The open source code reveals it slashed costs and computing power needed by letting parts of it model sleep when not required to return search engine results.
AI Model functions | US version | Deepseek |
Estimated training costs | >$US100 million | $US6 million |
Estimated GPUs required | >100,000 | 2000 |
Estimated active parameters | 1.8 trillion | 671 billion |
API costs | 100% | 5% |
Source: Deepseek, LLM programs
However, Mr Maas doubted Deepseek's claims that it built the model for just $US6 million and insisted the Chinese model does little to impact the outlook of rising demand for Nvidia's GPUs to power next generation inference AI.
"Training has been a sizeable start of the AI phenomena, but five or 10 years down the road Deepseek will be a small start-up in the bigger picture," Mr Mass said. "Nvidia has said 40% of their revenue is already related to infererence AI so they're happy to see some competition and optimisation in these models. So I'm still bullish on Nvidia."
Both broker RBC Capital Markets and Mr Maas pointed to the likelihood Deepseek has copied some of the open source code available at Meta's Llama LLM and effectively piggy backed off the hundreds of billions of capital investments made by Silicon Valley's AI operators.

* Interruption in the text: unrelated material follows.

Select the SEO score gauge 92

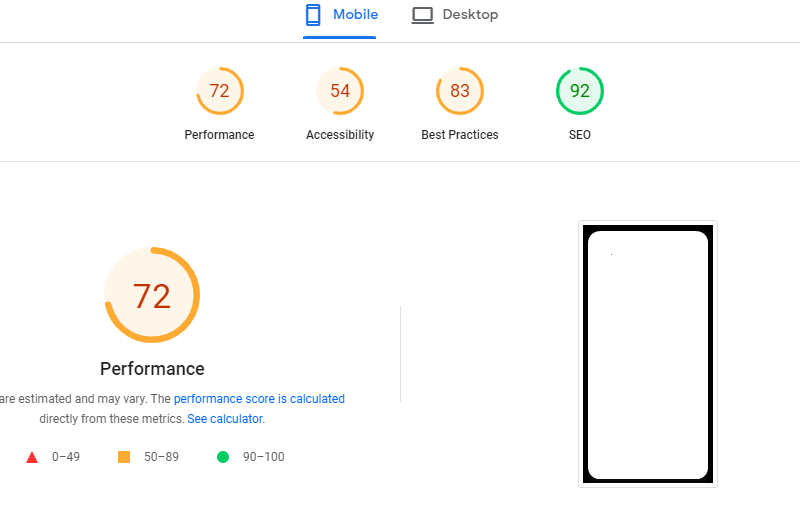coord(580,91)
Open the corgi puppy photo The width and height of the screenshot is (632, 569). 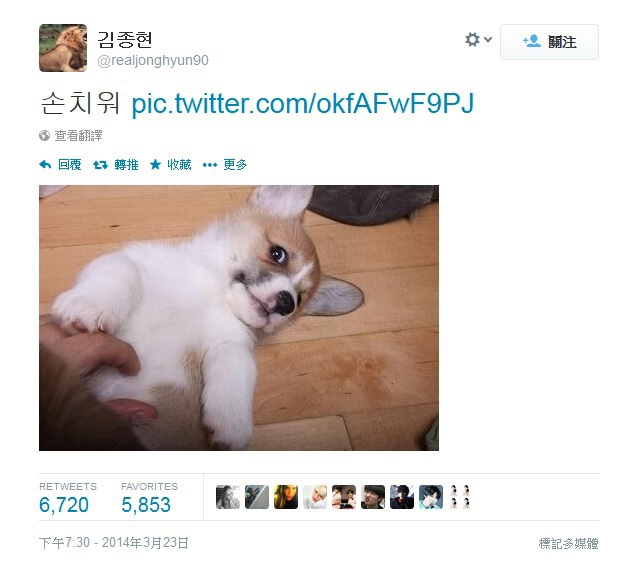[x=239, y=318]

"It's called a distillation model and takes someone else's capex and opex and plays with it," Mr Mass said of Deepseek. "That's the way to understand it, so it doesn't take us further down the road to next-generation artificial general intelligence (AGI). The point where AI becomes so smart it outthinks us."
Chip makers led losses in the US overnight, with Advanced Micro Devices (NASDAQ: AMD) falling 6.7% and Broadcom (NASDAQ: AVGO) plunging 17.4% on fears that less computing power will be required to power AI systems.
RBC said this potential development is a positive for large software providers as their gross profit margins may lift given they would have to pay less for the vast amounts of computing power required to host their software-as-a-service models online.
RBC pointed to how the likes of Adobe (NASDAQ: ADBE), Crowdstrike (NASDAQ: CRWD), Datadog (NASDAQ: DDOG) and Workday (NASDAQ: WDAY) climbed through Wall Street's trading day as investors rushed to work out the impacts of cheaper computing power.
Australia's largest tech companies such as Canva, Wisetech, Xero and Pro Medicus all use a software-as-a-service model that potentially would also accrue small gross margin benefits from cheaper computer power costs.
"Driving down the cost of LLM usage (training, reasoning, and inferencing) is likely a positive development for software companies that are not tied to a specific LLM vendor," said RBC.
"Furthermore, lower cost APIs mean application software vendors can price their GenAI offerings meaningfully cheaper and drive greater volume, which may also mean less of a gross margin headwind."